(Data excerpts)
= = = = = = =
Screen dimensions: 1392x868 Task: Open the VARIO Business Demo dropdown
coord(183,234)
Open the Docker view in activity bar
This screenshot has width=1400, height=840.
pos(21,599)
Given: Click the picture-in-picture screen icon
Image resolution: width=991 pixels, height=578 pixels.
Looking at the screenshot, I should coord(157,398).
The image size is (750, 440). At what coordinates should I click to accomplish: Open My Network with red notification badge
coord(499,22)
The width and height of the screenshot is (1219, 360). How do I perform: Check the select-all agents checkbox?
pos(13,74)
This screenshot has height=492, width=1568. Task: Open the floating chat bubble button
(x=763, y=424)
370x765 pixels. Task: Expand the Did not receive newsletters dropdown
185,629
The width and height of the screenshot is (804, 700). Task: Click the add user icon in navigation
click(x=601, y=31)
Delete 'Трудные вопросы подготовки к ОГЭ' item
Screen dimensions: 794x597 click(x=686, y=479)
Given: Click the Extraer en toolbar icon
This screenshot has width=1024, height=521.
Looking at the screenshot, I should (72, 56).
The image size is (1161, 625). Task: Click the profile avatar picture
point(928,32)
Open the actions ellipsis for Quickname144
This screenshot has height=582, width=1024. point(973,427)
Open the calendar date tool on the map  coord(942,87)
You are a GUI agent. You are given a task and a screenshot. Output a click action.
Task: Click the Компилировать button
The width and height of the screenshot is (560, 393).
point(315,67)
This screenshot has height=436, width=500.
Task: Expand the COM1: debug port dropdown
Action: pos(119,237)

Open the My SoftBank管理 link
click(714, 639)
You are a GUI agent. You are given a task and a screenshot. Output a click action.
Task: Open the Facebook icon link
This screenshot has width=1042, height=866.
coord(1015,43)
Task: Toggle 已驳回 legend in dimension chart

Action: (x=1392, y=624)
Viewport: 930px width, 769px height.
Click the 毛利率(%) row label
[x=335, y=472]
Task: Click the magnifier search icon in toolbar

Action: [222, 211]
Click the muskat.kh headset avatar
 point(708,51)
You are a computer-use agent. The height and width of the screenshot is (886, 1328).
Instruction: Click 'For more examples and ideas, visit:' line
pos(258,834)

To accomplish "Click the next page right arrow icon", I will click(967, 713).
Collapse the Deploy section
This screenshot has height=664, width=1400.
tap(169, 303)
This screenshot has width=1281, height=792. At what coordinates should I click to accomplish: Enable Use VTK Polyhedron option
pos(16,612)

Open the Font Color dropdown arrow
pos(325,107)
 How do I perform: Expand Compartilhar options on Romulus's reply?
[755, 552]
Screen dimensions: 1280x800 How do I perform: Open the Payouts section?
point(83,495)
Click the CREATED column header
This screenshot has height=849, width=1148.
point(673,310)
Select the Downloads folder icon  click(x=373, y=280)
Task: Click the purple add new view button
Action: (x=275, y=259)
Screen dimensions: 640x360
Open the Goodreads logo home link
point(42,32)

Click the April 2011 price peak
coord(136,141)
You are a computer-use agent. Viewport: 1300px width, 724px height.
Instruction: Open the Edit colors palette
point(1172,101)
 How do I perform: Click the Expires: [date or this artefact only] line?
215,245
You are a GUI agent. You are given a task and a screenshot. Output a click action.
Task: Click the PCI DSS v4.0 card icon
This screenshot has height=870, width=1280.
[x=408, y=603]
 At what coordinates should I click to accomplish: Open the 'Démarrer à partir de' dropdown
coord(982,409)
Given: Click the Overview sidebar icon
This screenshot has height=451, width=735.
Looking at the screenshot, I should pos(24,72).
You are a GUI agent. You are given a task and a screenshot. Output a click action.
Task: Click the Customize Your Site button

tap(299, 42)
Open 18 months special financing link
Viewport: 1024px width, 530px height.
= = = = = = =
▸ **Exercise aim**
What is needed is a word-for-word restatement of all the data.

▸ **Result of this task**
Screen dimensions: 1392x868 Task: Open the VARIO Business Demo dropdown
coord(183,234)
Open the Docker view in activity bar
This screenshot has width=1400, height=840.
pos(21,599)
Given: Click the picture-in-picture screen icon
Image resolution: width=991 pixels, height=578 pixels.
Looking at the screenshot, I should coord(157,398).
The image size is (750, 440). At what coordinates should I click to accomplish: Open My Network with red notification badge
coord(499,22)
The width and height of the screenshot is (1219, 360). How do I perform: Check the select-all agents checkbox?
pos(13,74)
This screenshot has height=492, width=1568. Task: Open the floating chat bubble button
(x=763, y=424)
370x765 pixels. Task: Expand the Did not receive newsletters dropdown
185,629
The width and height of the screenshot is (804, 700). Task: Click the add user icon in navigation
click(x=601, y=31)
Delete 'Трудные вопросы подготовки к ОГЭ' item
Screen dimensions: 794x597 click(x=686, y=479)
Given: Click the Extraer en toolbar icon
This screenshot has width=1024, height=521.
Looking at the screenshot, I should (72, 56).
The image size is (1161, 625). Task: Click the profile avatar picture
point(928,32)
Open the actions ellipsis for Quickname144
This screenshot has height=582, width=1024. point(973,427)
Open the calendar date tool on the map  coord(942,87)
You are a GUI agent. You are given a task and a screenshot. Output a click action.
Task: Click the Компилировать button
The width and height of the screenshot is (560, 393).
point(315,67)
This screenshot has height=436, width=500.
Task: Expand the COM1: debug port dropdown
Action: pos(119,237)

Open the My SoftBank管理 link
click(714, 639)
You are a GUI agent. You are given a task and a screenshot. Output a click action.
Task: Open the Facebook icon link
This screenshot has width=1042, height=866.
coord(1015,43)
Task: Toggle 已驳回 legend in dimension chart

Action: (x=1392, y=624)
Viewport: 930px width, 769px height.
Click the 毛利率(%) row label
[x=335, y=472]
Task: Click the magnifier search icon in toolbar

Action: [222, 211]
Click the muskat.kh headset avatar
 point(708,51)
You are a computer-use agent. The height and width of the screenshot is (886, 1328).
Instruction: Click 'For more examples and ideas, visit:' line
pos(258,834)

To accomplish "Click the next page right arrow icon", I will click(967, 713).
Collapse the Deploy section
This screenshot has height=664, width=1400.
tap(169, 303)
This screenshot has width=1281, height=792. At what coordinates should I click to accomplish: Enable Use VTK Polyhedron option
pos(16,612)

Open the Font Color dropdown arrow
pos(325,107)
 How do I perform: Expand Compartilhar options on Romulus's reply?
[755, 552]
Screen dimensions: 1280x800 How do I perform: Open the Payouts section?
point(83,495)
Click the CREATED column header
This screenshot has height=849, width=1148.
point(673,310)
Select the Downloads folder icon  click(x=373, y=280)
Task: Click the purple add new view button
Action: (x=275, y=259)
Screen dimensions: 640x360
Open the Goodreads logo home link
point(42,32)

Click the April 2011 price peak
coord(136,141)
You are a computer-use agent. Viewport: 1300px width, 724px height.
Instruction: Open the Edit colors palette
point(1172,101)
 How do I perform: Click the Expires: [date or this artefact only] line?
215,245
You are a GUI agent. You are given a task and a screenshot. Output a click action.
Task: Click the PCI DSS v4.0 card icon
This screenshot has height=870, width=1280.
[x=408, y=603]
 At what coordinates should I click to accomplish: Open the 'Démarrer à partir de' dropdown
coord(982,409)
Given: Click the Overview sidebar icon
This screenshot has height=451, width=735.
Looking at the screenshot, I should pos(24,72).
You are a GUI agent. You are given a task and a screenshot. Output a click action.
Task: Click the Customize Your Site button

tap(299, 42)
Open 18 months special financing link
Viewport: 1024px width, 530px height.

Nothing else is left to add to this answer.